(Exercise material)
___
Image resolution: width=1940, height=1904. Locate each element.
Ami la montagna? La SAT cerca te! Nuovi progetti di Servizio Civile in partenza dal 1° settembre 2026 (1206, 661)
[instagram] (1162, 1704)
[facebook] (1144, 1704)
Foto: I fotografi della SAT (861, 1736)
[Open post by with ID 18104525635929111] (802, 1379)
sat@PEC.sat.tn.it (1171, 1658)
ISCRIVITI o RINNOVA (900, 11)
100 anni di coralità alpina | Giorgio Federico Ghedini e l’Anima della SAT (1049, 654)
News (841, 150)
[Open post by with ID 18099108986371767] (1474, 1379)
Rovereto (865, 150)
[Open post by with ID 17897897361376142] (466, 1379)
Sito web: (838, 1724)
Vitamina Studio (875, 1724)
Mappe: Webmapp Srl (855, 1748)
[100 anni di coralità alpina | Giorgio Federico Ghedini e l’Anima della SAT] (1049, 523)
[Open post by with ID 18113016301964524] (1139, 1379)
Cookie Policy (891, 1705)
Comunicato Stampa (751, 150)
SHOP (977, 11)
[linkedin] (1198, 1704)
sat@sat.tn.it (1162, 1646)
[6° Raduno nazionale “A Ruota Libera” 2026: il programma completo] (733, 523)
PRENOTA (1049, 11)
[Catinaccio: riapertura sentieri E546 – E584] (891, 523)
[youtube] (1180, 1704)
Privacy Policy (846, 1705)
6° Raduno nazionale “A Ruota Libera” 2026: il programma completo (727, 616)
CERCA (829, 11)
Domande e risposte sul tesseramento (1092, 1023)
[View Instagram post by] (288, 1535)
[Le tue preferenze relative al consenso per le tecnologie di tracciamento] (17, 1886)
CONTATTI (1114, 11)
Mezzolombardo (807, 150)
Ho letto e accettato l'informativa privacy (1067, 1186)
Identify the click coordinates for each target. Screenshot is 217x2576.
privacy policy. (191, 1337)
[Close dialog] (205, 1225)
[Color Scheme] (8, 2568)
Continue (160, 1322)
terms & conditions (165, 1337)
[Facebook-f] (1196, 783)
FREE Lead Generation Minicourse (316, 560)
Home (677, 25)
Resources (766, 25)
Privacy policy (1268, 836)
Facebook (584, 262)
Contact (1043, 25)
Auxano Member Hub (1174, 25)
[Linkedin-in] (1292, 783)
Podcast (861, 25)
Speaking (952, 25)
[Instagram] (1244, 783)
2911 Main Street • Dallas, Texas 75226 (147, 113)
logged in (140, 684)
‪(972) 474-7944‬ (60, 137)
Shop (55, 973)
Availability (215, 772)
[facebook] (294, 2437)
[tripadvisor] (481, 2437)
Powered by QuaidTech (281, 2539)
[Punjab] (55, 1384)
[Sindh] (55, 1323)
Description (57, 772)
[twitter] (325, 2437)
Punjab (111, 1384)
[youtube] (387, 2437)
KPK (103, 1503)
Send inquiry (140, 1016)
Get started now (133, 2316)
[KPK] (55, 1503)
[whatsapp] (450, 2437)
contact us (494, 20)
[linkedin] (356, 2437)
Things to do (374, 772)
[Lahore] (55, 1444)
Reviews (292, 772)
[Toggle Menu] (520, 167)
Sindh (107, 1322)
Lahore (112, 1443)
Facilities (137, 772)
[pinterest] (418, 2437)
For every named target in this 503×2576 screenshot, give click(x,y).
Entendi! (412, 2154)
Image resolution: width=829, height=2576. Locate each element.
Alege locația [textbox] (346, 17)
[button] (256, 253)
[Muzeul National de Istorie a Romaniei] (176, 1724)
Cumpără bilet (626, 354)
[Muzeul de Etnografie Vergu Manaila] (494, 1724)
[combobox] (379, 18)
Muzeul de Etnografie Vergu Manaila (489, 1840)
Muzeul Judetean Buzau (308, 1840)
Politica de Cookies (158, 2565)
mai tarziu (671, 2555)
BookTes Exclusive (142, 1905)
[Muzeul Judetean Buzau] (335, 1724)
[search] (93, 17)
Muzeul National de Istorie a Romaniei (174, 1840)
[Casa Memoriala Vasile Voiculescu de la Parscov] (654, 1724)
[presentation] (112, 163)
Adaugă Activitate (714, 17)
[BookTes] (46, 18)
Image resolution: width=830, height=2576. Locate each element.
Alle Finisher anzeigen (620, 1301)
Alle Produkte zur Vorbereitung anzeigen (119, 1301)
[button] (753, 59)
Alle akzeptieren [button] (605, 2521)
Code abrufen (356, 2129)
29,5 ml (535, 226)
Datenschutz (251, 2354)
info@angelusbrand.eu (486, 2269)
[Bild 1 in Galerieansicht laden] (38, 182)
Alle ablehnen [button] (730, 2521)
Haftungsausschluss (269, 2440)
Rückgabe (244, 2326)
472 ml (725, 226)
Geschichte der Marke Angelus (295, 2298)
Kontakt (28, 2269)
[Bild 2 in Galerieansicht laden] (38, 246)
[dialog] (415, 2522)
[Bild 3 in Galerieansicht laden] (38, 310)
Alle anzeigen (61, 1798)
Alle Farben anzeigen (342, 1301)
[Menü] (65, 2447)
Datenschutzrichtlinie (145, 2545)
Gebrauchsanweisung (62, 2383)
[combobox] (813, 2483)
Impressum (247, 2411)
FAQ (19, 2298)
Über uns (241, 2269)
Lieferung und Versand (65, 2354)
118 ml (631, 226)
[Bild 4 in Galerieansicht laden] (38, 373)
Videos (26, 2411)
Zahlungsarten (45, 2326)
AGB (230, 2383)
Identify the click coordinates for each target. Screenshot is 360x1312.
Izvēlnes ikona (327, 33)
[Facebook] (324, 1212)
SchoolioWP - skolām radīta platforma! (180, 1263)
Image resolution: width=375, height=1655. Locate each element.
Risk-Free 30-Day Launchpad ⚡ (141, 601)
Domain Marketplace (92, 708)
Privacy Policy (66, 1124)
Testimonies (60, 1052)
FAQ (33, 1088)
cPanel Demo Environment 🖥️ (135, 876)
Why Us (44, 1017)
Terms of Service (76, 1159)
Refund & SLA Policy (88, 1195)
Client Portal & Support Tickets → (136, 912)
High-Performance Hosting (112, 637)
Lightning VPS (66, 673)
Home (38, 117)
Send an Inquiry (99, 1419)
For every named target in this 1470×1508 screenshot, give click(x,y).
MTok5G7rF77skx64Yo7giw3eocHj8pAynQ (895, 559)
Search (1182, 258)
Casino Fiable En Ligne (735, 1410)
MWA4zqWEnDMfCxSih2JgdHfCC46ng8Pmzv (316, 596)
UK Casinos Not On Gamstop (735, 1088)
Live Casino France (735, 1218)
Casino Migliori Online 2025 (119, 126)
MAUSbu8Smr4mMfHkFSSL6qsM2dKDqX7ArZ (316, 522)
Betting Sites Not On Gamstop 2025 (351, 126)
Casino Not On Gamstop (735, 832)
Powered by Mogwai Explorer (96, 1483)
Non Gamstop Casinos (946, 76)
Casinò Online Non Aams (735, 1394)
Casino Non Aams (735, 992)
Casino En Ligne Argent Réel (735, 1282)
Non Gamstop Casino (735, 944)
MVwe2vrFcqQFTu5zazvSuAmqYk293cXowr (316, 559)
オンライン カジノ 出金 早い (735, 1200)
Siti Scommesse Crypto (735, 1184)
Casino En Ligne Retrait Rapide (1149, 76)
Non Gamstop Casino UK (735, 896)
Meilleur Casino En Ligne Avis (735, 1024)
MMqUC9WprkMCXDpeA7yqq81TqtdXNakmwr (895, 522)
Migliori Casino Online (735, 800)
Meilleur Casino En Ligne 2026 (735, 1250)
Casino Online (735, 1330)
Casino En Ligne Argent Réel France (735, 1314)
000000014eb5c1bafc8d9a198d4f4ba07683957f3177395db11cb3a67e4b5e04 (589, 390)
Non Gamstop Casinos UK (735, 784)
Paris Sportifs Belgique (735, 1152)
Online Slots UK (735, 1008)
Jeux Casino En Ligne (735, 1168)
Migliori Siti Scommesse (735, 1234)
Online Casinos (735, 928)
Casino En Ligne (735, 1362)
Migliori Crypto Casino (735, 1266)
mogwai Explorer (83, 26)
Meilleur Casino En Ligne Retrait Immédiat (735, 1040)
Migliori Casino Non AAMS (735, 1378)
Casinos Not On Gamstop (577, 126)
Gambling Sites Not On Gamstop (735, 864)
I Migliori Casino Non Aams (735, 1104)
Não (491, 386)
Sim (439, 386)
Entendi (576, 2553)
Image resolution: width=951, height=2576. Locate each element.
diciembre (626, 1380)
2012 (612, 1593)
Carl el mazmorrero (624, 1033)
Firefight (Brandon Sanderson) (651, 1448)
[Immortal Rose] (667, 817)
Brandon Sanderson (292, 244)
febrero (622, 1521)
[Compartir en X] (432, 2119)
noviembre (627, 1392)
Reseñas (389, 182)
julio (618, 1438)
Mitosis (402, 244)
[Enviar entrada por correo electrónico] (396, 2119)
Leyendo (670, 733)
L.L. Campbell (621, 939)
___
In the entries above, copy the lines from the one that contains "Não (491, 386)" through the last line, exactly as they appear.

(Answer to this task)
Não (491, 386)
Sim (439, 386)
Entendi (576, 2553)
Image resolution: width=951, height=2576. Locate each element.
diciembre (626, 1380)
2012 (612, 1593)
Carl el mazmorrero (624, 1033)
Firefight (Brandon Sanderson) (651, 1448)
[Immortal Rose] (667, 817)
Brandon Sanderson (292, 244)
febrero (622, 1521)
[Compartir en X] (432, 2119)
noviembre (627, 1392)
Reseñas (389, 182)
julio (618, 1438)
Mitosis (402, 244)
[Enviar entrada por correo electrónico] (396, 2119)
Leyendo (670, 733)
L.L. Campbell (621, 939)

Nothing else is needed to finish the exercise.